Over the past four years, the 1,300 summer and winter sport competitors supported by UK Sport have delivered coaching and mentoring and shared their inspirational stories with schools and communities, and it is estimated they have reached over 730,000 young people through these activities.

The British public who play The National Lottery have now raised more than £35 billion for good causes since the lottery’s launch in 1994.

Liz Nicholl, the chief executive of UK Sport, said: “National Lottery players have helped transform the prospects of talented athletes in this country, which has taken our Olympic and Paralympic teams from strength to strength, seen them soar up the medal table and made the nation proud.

“It’s brilliant to see that our athletes have given back over 17,000 days on the road to Rio through volunteering in schools and communities, harnessing the power of sport to inspire the nation.”

Hockey player and London 2012 Olympic bronze medallist Alex Danson has completed 209 appearances, the greatest number of volunteering days of all National Lottery funded athletes over the past four years.
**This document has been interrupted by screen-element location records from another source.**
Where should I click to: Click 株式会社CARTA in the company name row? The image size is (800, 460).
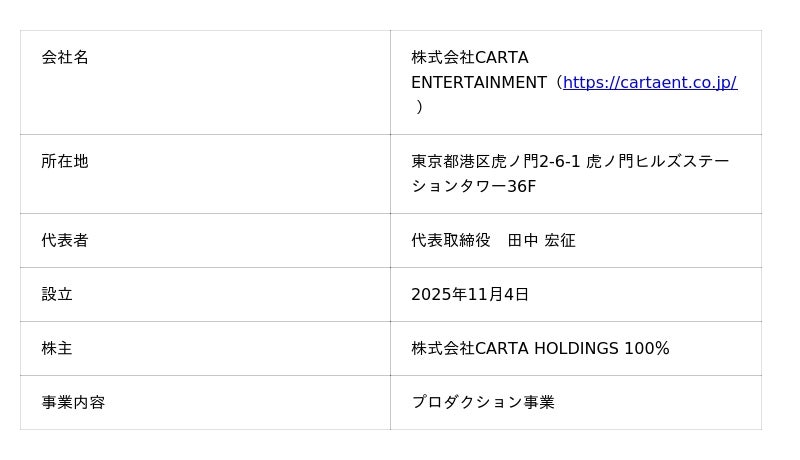pyautogui.click(x=469, y=58)
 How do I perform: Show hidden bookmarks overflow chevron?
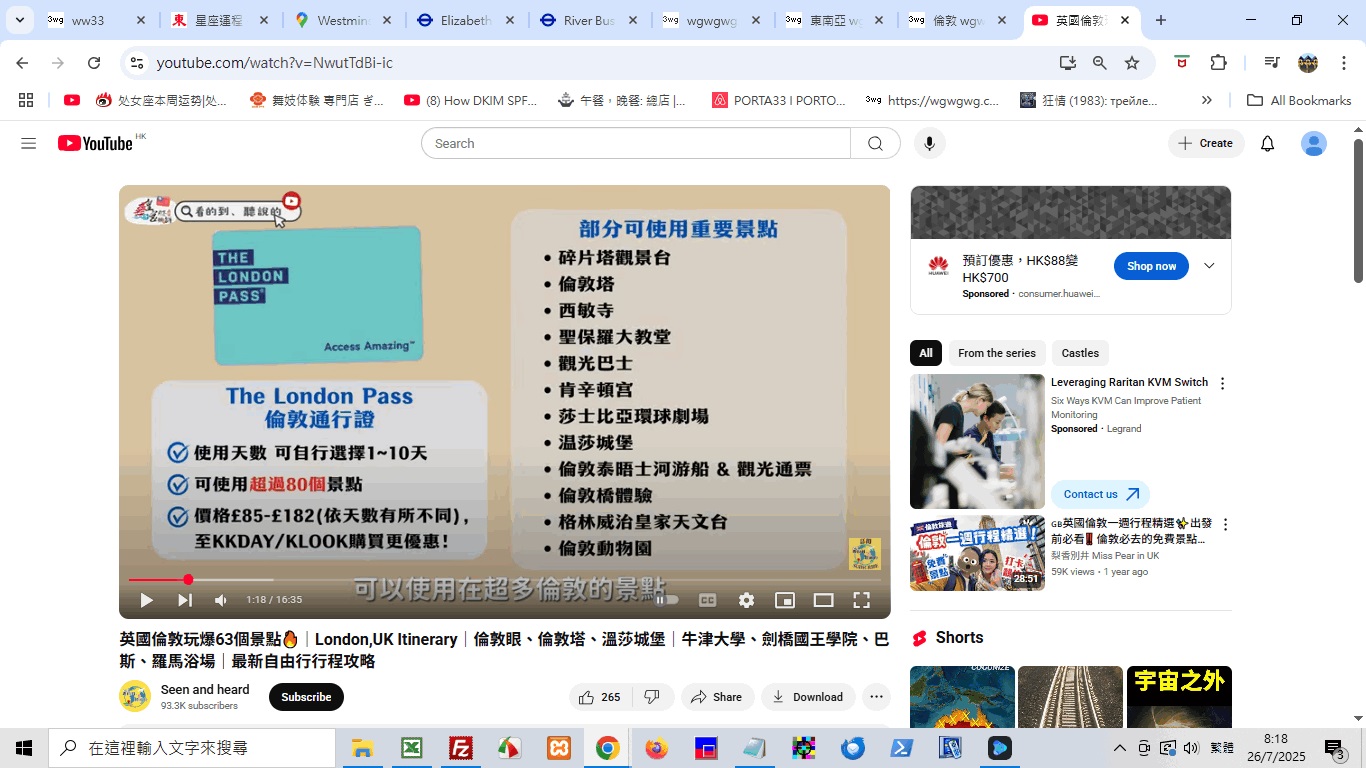point(1206,100)
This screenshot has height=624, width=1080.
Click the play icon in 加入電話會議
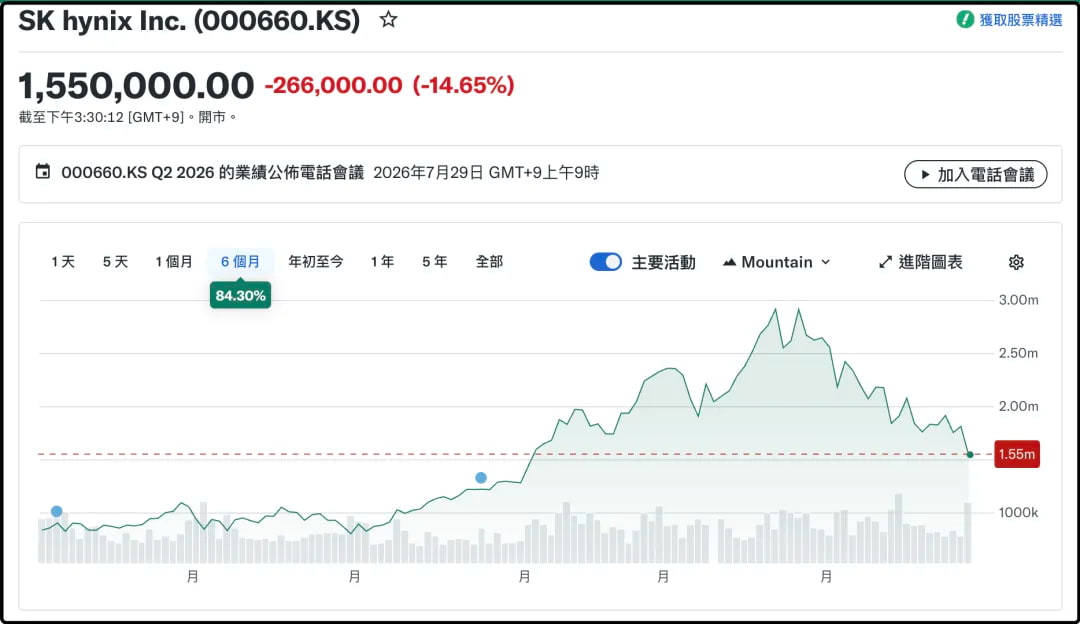coord(926,174)
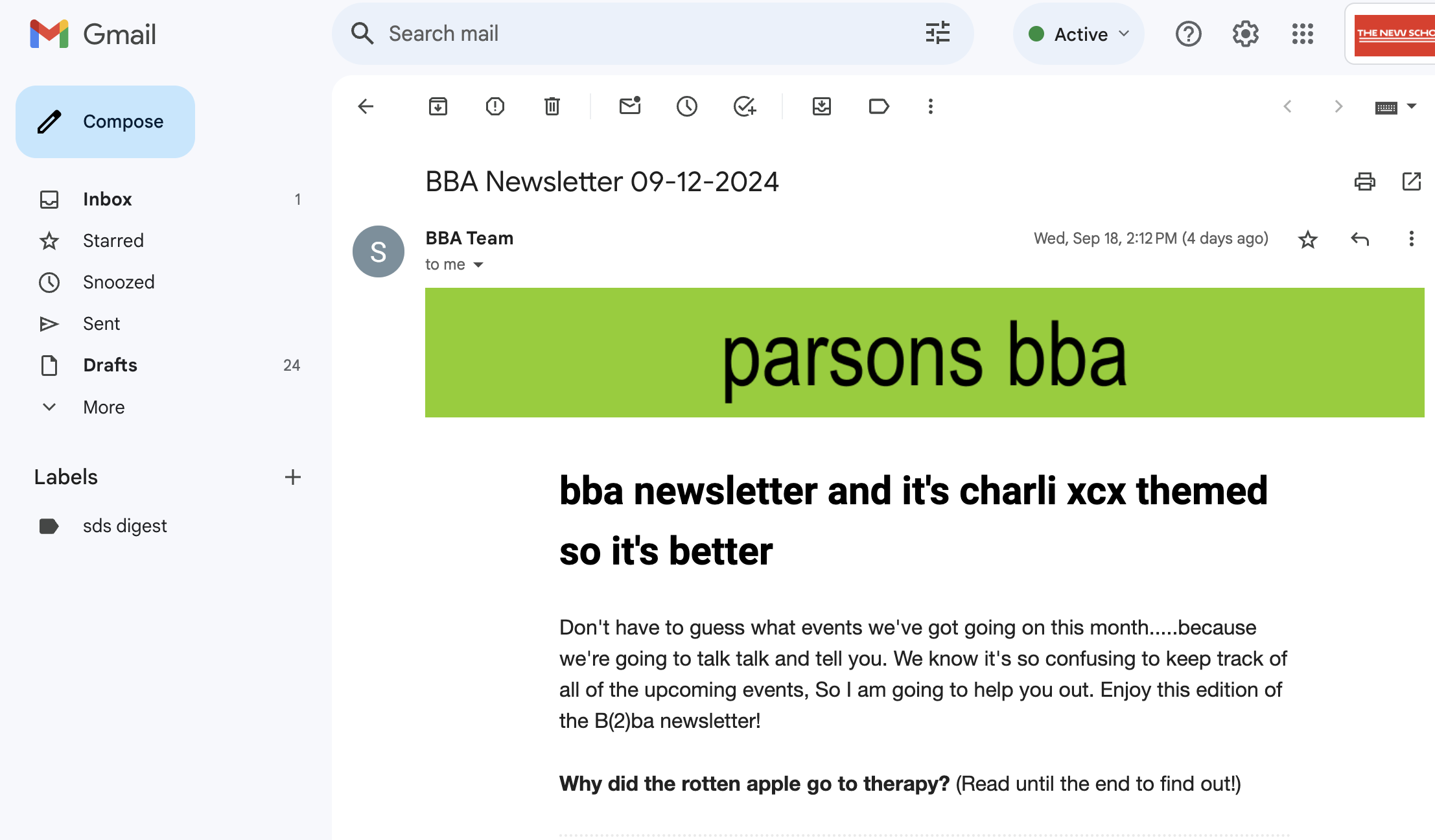The image size is (1435, 840).
Task: Reply to the BBA Team email
Action: [x=1360, y=239]
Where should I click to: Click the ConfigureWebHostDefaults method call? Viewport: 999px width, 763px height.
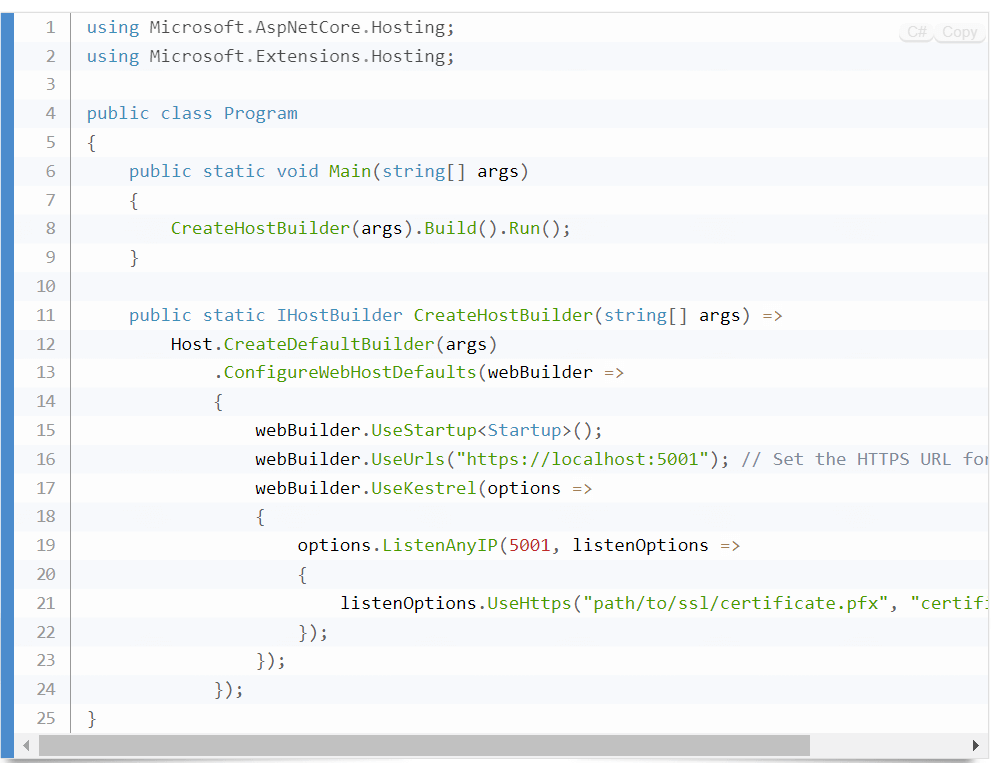click(x=350, y=372)
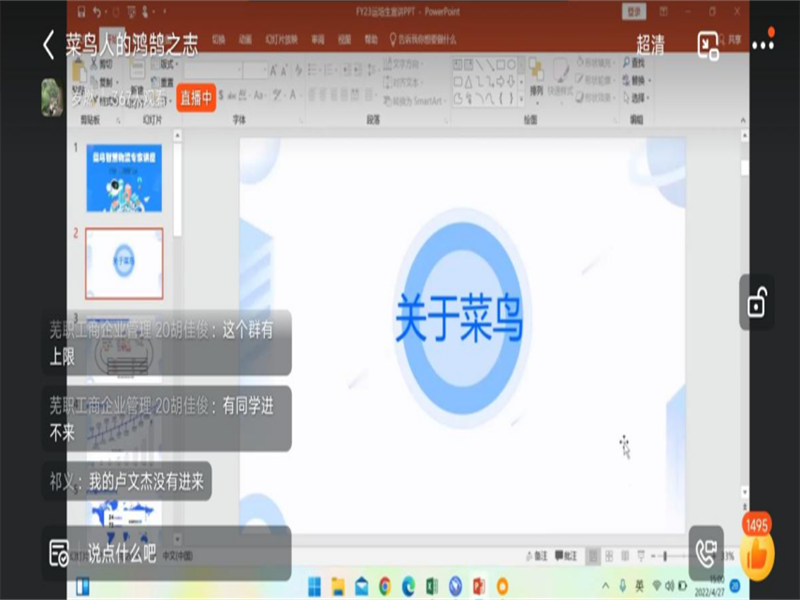Click the host avatar at top left
Image resolution: width=800 pixels, height=600 pixels.
tap(52, 97)
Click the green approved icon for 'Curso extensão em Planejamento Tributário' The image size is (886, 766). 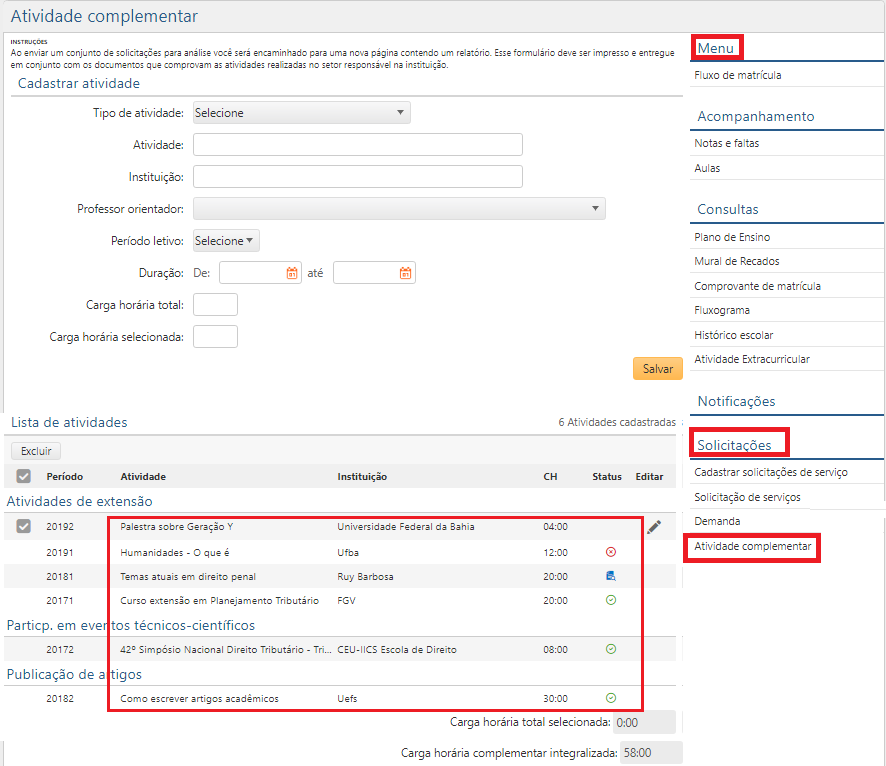pos(611,601)
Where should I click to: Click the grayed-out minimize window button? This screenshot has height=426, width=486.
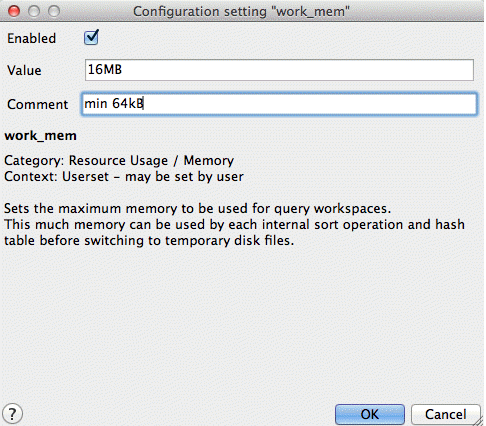[x=34, y=11]
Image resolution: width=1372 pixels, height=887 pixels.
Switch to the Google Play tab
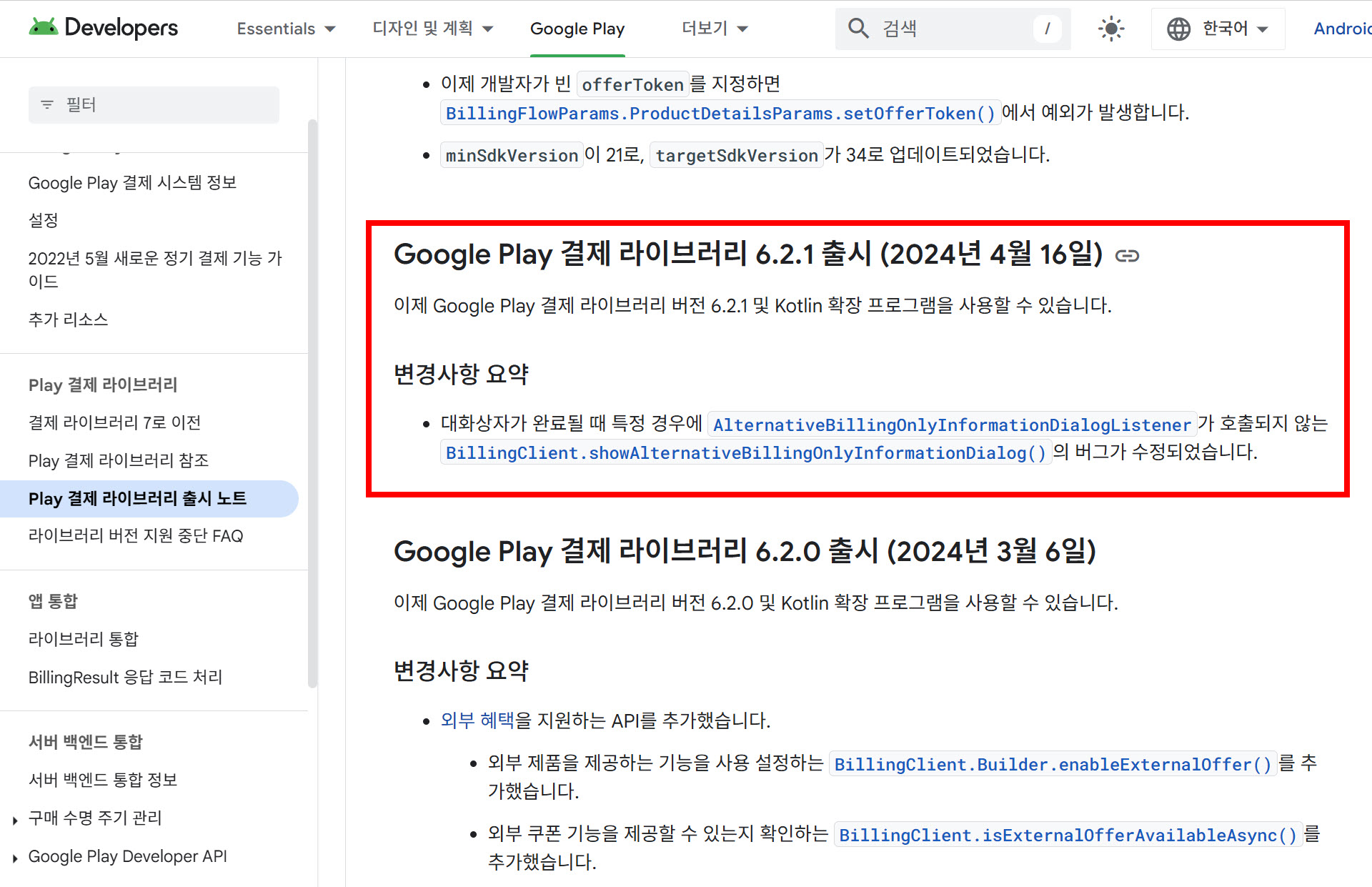point(577,29)
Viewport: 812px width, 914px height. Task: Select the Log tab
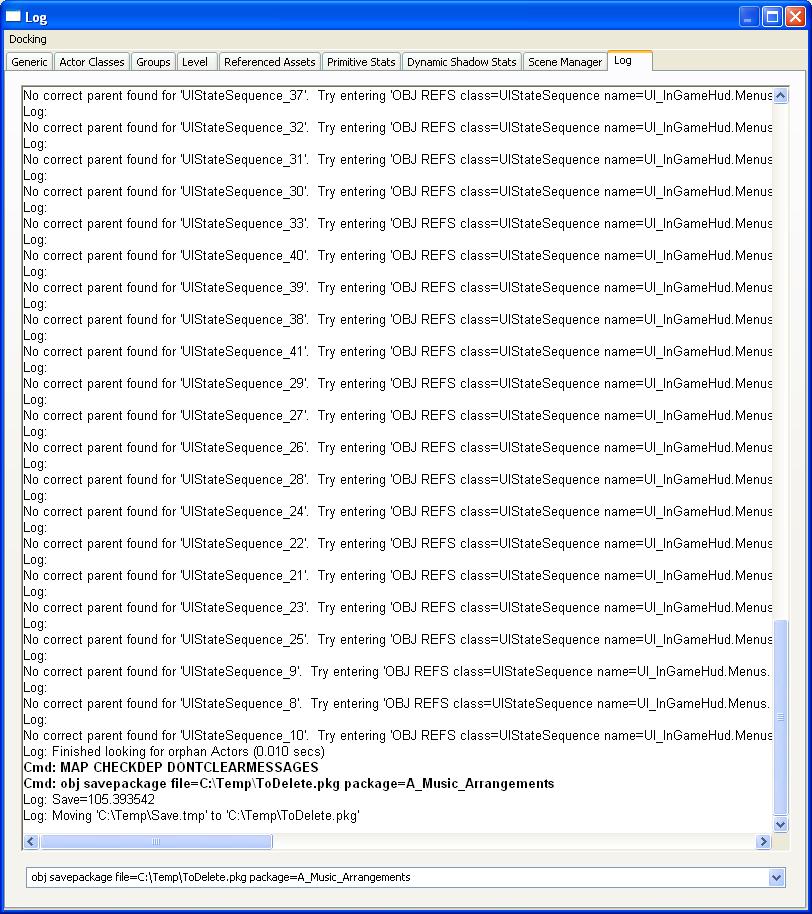(623, 61)
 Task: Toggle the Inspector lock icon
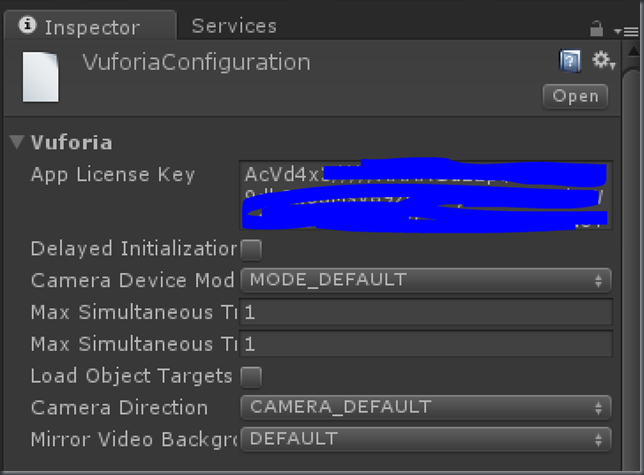[596, 29]
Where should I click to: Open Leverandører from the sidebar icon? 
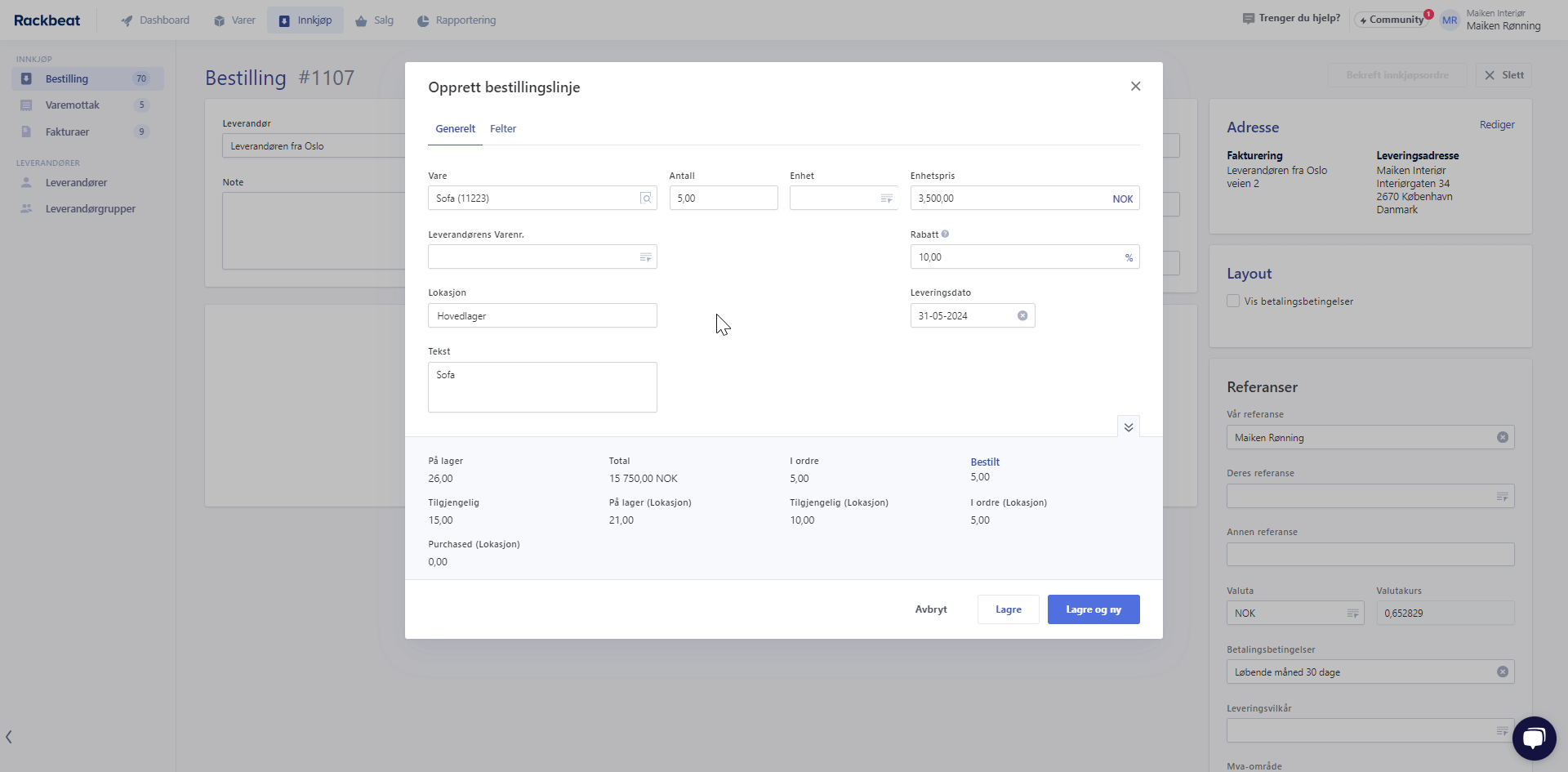[27, 182]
She said: “Without volunteers and people that inspired me, there is no way I would ever have played hockey, let alone had the honour of playing for my country.

“My first coach was a volunteer, he inspired me to improve. I remember a GB player Mandy Nicholson coming to train my team for an afternoon and I literally didn’t stop practicing what she taught me for months.

“Throughout my career I have been motivated, encouraged, supported and coached by so many incredible people. These experiences have led me to believe it is a privilege as athletes to give back whenever we can.”

The Paralympian who has completed the most volunteering days since London is Boccia player and multiple Paralympic medallist, David Smith, with 125.

He said: “I felt it was very important to give something back. With Boccia being not so well known and searching for the next generation, this is doubly important. I’d like to thank the National Lottery, whose funding has enabled me to do this both in my local community and around the country.”